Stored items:

■ ■ ■ ■ ■ ■ ■

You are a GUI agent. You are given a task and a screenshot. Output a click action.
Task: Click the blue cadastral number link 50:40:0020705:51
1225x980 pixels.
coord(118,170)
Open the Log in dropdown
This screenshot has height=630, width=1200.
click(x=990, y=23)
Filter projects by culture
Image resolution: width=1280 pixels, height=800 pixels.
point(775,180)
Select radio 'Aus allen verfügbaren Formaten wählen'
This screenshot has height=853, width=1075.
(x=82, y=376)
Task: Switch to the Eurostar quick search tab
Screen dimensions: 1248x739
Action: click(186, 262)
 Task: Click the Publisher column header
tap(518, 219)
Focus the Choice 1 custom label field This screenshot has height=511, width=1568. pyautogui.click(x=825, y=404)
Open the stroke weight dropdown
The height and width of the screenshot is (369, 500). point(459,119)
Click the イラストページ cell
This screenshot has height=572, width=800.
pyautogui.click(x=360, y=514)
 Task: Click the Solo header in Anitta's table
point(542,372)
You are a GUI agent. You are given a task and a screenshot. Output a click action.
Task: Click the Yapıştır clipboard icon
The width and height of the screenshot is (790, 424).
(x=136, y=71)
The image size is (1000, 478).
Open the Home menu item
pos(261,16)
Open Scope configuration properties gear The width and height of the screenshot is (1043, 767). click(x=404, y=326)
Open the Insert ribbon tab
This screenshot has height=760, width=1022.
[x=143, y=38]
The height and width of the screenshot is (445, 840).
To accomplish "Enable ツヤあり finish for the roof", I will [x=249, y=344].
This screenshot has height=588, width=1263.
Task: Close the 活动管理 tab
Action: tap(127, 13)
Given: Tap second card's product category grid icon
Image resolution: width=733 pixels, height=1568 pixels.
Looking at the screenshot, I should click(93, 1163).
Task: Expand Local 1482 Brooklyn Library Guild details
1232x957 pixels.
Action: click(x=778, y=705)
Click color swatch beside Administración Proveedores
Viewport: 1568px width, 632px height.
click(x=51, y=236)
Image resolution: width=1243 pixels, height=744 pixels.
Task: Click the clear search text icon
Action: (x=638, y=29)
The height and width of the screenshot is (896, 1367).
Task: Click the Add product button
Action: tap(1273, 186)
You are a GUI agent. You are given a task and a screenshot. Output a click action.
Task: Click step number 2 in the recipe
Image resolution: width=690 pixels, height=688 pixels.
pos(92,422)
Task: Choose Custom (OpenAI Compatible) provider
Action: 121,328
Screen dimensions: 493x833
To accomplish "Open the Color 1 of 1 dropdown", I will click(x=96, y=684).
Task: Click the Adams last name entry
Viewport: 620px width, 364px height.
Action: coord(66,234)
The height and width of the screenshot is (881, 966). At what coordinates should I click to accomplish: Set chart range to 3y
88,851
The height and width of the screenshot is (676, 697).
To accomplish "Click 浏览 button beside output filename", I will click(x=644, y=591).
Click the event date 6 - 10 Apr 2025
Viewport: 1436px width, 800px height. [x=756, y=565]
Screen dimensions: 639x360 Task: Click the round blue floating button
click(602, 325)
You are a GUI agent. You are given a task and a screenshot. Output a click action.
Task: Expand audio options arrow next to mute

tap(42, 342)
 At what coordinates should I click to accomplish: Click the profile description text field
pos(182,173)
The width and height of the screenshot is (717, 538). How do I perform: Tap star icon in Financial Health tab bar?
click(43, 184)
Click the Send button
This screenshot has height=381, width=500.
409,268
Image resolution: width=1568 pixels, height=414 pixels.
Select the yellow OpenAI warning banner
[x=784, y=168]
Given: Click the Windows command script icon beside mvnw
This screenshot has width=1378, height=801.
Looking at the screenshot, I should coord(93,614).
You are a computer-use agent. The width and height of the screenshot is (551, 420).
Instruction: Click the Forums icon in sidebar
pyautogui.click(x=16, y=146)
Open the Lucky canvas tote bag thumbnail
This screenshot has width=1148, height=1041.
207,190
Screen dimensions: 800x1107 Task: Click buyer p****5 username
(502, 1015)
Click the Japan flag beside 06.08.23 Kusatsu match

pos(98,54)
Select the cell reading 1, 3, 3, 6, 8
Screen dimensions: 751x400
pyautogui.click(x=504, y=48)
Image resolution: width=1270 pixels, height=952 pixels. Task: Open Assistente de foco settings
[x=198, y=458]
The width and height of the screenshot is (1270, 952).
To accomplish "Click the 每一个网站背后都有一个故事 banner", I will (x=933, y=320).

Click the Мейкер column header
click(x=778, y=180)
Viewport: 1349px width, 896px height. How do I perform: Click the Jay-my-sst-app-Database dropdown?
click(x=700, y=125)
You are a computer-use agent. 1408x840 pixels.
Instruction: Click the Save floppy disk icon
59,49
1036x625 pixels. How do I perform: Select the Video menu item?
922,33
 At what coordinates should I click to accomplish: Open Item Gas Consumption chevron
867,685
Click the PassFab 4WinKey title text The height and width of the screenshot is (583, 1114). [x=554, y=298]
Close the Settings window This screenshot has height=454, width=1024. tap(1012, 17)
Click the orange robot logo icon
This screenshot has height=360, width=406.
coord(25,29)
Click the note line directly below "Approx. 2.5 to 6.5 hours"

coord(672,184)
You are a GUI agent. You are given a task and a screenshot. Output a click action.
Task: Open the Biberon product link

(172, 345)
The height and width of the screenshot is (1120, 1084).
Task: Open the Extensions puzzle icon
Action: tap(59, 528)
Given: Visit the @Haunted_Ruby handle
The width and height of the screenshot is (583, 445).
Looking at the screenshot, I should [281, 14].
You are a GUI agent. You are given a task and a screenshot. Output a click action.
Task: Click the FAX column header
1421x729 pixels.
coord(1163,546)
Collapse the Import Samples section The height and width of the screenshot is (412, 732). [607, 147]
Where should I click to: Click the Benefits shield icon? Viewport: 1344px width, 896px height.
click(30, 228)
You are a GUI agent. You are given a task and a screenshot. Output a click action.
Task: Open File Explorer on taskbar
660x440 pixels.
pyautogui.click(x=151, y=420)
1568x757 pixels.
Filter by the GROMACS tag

■ ■ ■ ■ ■ ■ ■

Goal of the exercise: Repeat every entry word for word.

The completed task:
You are a GUI agent. You are given a task and a screenshot. Output a click action.
Task: Click the blue cadastral number link 50:40:0020705:51
1225x980 pixels.
coord(118,170)
Open the Log in dropdown
This screenshot has height=630, width=1200.
click(x=990, y=23)
Filter projects by culture
Image resolution: width=1280 pixels, height=800 pixels.
point(775,180)
Select radio 'Aus allen verfügbaren Formaten wählen'
This screenshot has height=853, width=1075.
(x=82, y=376)
Task: Switch to the Eurostar quick search tab
Screen dimensions: 1248x739
Action: click(186, 262)
 Task: Click the Publisher column header
tap(518, 219)
Focus the Choice 1 custom label field This screenshot has height=511, width=1568. pyautogui.click(x=825, y=404)
Open the stroke weight dropdown
The height and width of the screenshot is (369, 500). point(459,119)
Click the イラストページ cell
This screenshot has height=572, width=800.
pyautogui.click(x=360, y=514)
 Task: Click the Solo header in Anitta's table
point(542,372)
You are a GUI agent. You are given a task and a screenshot. Output a click action.
Task: Click the Yapıştır clipboard icon
The width and height of the screenshot is (790, 424).
(x=136, y=71)
The image size is (1000, 478).
Open the Home menu item
pos(261,16)
Open Scope configuration properties gear The width and height of the screenshot is (1043, 767). click(x=404, y=326)
Open the Insert ribbon tab
This screenshot has height=760, width=1022.
[x=143, y=38]
The height and width of the screenshot is (445, 840).
To accomplish "Enable ツヤあり finish for the roof", I will [x=249, y=344].
This screenshot has height=588, width=1263.
Task: Close the 活动管理 tab
Action: tap(127, 13)
Given: Tap second card's product category grid icon
Image resolution: width=733 pixels, height=1568 pixels.
Looking at the screenshot, I should click(93, 1163).
Task: Expand Local 1482 Brooklyn Library Guild details
1232x957 pixels.
Action: click(x=778, y=705)
Click color swatch beside Administración Proveedores
Viewport: 1568px width, 632px height.
click(x=51, y=236)
Image resolution: width=1243 pixels, height=744 pixels.
Task: Click the clear search text icon
Action: (x=638, y=29)
The height and width of the screenshot is (896, 1367).
Task: Click the Add product button
Action: tap(1273, 186)
You are a GUI agent. You are given a task and a screenshot. Output a click action.
Task: Click step number 2 in the recipe
Image resolution: width=690 pixels, height=688 pixels.
pos(92,422)
Task: Choose Custom (OpenAI Compatible) provider
Action: 121,328
Screen dimensions: 493x833
To accomplish "Open the Color 1 of 1 dropdown", I will click(x=96, y=684).
Task: Click the Adams last name entry
Viewport: 620px width, 364px height.
Action: coord(66,234)
The height and width of the screenshot is (881, 966). At what coordinates should I click to accomplish: Set chart range to 3y
88,851
The height and width of the screenshot is (676, 697).
To accomplish "Click 浏览 button beside output filename", I will click(x=644, y=591).
Click the event date 6 - 10 Apr 2025
Viewport: 1436px width, 800px height. [x=756, y=565]
Screen dimensions: 639x360 Task: Click the round blue floating button
click(602, 325)
You are a GUI agent. You are given a task and a screenshot. Output a click action.
Task: Expand audio options arrow next to mute

tap(42, 342)
 At what coordinates should I click to accomplish: Click the profile description text field
pos(182,173)
The width and height of the screenshot is (717, 538). How do I perform: Tap star icon in Financial Health tab bar?
click(43, 184)
Click the Send button
This screenshot has height=381, width=500.
409,268
Image resolution: width=1568 pixels, height=414 pixels.
Select the yellow OpenAI warning banner
[x=784, y=168]
Given: Click the Windows command script icon beside mvnw
This screenshot has width=1378, height=801.
Looking at the screenshot, I should coord(93,614).
You are a computer-use agent. The width and height of the screenshot is (551, 420).
Instruction: Click the Forums icon in sidebar
pyautogui.click(x=16, y=146)
Open the Lucky canvas tote bag thumbnail
This screenshot has width=1148, height=1041.
207,190
Screen dimensions: 800x1107 Task: Click buyer p****5 username
(502, 1015)
Click the Japan flag beside 06.08.23 Kusatsu match

pos(98,54)
Select the cell reading 1, 3, 3, 6, 8
Screen dimensions: 751x400
pyautogui.click(x=504, y=48)
Image resolution: width=1270 pixels, height=952 pixels. Task: Open Assistente de foco settings
[x=198, y=458]
The width and height of the screenshot is (1270, 952).
To accomplish "Click the 每一个网站背后都有一个故事 banner", I will (x=933, y=320).

Click the Мейкер column header
click(x=778, y=180)
Viewport: 1349px width, 896px height. How do I perform: Click the Jay-my-sst-app-Database dropdown?
click(x=700, y=125)
You are a computer-use agent. 1408x840 pixels.
Instruction: Click the Save floppy disk icon
59,49
1036x625 pixels. How do I perform: Select the Video menu item?
922,33
 At what coordinates should I click to accomplish: Open Item Gas Consumption chevron
867,685
Click the PassFab 4WinKey title text The height and width of the screenshot is (583, 1114). [x=554, y=298]
Close the Settings window This screenshot has height=454, width=1024. tap(1012, 17)
Click the orange robot logo icon
This screenshot has height=360, width=406.
coord(25,29)
Click the note line directly below "Approx. 2.5 to 6.5 hours"

coord(672,184)
You are a GUI agent. You are given a task and a screenshot. Output a click action.
Task: Open the Biberon product link

(172, 345)
The height and width of the screenshot is (1120, 1084).
Task: Open the Extensions puzzle icon
Action: tap(59, 528)
Given: Visit the @Haunted_Ruby handle
The width and height of the screenshot is (583, 445).
Looking at the screenshot, I should [281, 14].
You are a GUI agent. You are given a task and a screenshot. Output a click action.
Task: Click the FAX column header
1421x729 pixels.
coord(1163,546)
Collapse the Import Samples section The height and width of the screenshot is (412, 732). [607, 147]
Where should I click to: Click the Benefits shield icon? Viewport: 1344px width, 896px height.
click(30, 228)
You are a GUI agent. You are given a task and a screenshot. Output a click action.
Task: Open File Explorer on taskbar
660x440 pixels.
pyautogui.click(x=151, y=420)
1568x757 pixels.
Filter by the GROMACS tag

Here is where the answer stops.